Contractor accountancy and tax services provider Brookson have hosted a ‘Future of Freelancing’ Round Table debate which was attended by Director of APSCo Marilyn Davidson, managing director of PCG John Brazier and Andrew Miller MP amongst others and was chaired by Martin Hesketh, managing director of Brookson.
They looked at all manner of issues affecting freelancers including the impact of the recession, government not fully understanding the freelancer role, the role of freelancers in the recovery of the economy, sector comparisons, technology and the debate regarding definitions.
Mr Hesketh commented: “Despite a surge in the last 20 years or so, freelancing is still a relatively new model of working and as such, is changing and evolving with increasing speed. In light of the current unstable economic landscape and ongoing debate around existing and proposed legislation, we thought it was important to bring the industry together to review how the future of our industry is currently being affected and shaped.
He continued: “The future, it seems, does appear bright for self-employed professionals. Granted, there are some hurdles still to overcome, not least of which is the argument around categorisation of types of freelance worker and the one size fits all approach to industry imposed legislation. However, our discussion highlighted a number of promising developments which would indicate, that with the right support, the freelancing market will continue to recover, grow and expand in years to come. Perhaps surprisingly, engineering appears to be the most robust sector within the market place. In September this year, the number of contracts in this sector shot up by around 40 per cent, yet IT has not followed suit.

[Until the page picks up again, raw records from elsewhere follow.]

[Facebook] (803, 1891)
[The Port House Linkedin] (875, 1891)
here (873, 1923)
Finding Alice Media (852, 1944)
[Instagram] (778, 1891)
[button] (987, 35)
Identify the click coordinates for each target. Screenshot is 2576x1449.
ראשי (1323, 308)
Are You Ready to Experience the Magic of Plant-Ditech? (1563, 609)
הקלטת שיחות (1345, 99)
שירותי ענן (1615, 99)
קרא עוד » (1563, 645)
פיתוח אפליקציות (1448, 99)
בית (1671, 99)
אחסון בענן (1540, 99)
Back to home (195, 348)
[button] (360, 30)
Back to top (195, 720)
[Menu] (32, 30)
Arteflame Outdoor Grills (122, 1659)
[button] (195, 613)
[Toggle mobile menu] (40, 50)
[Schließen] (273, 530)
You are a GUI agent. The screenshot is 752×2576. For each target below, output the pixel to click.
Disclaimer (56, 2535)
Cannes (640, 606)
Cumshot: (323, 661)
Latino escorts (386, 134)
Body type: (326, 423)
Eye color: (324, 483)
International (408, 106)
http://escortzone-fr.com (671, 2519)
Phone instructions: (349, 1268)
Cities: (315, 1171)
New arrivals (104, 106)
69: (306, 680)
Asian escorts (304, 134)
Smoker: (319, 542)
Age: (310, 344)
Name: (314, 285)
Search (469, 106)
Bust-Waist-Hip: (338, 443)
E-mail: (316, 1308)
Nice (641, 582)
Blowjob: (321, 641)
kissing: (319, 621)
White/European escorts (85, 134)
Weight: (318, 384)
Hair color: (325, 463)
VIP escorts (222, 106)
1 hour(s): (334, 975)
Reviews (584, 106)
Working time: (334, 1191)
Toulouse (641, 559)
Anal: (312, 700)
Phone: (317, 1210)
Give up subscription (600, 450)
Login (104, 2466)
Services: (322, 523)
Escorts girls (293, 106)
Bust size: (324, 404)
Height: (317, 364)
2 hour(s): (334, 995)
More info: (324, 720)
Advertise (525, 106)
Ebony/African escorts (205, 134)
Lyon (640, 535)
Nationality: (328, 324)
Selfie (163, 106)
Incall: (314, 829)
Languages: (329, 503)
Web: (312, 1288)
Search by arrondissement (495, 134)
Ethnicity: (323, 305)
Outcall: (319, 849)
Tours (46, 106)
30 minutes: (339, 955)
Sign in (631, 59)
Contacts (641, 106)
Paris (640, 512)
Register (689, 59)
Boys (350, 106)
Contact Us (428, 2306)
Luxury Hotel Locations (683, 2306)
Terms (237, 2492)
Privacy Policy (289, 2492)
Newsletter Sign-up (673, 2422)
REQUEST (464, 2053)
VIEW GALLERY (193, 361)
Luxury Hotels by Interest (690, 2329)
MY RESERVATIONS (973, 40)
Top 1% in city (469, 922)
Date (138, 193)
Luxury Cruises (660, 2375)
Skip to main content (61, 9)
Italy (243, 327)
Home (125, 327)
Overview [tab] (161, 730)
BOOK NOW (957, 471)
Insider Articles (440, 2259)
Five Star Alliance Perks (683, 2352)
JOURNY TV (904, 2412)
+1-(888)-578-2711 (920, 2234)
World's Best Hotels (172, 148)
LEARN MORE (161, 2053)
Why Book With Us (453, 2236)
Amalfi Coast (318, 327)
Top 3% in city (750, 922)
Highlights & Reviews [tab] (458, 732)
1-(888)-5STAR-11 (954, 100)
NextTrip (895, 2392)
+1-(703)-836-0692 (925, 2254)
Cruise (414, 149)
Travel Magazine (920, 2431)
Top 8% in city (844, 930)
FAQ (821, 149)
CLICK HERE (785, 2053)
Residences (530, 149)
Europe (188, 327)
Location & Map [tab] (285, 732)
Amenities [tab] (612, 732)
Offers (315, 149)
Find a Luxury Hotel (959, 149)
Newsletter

Hesketh concluded: “The discussion also highlighted some interesting points around age polarisation within the freelancing market, in terms of a greater number of freelancers from the graduate generation and older generations. For graduates, this was attributed to an increase in exposure to successful entrepreneurship. For the older generations, an increase in redundancies coupled with a desire to extend working life time-scales, has led to a growing number of freelancers from this age group.”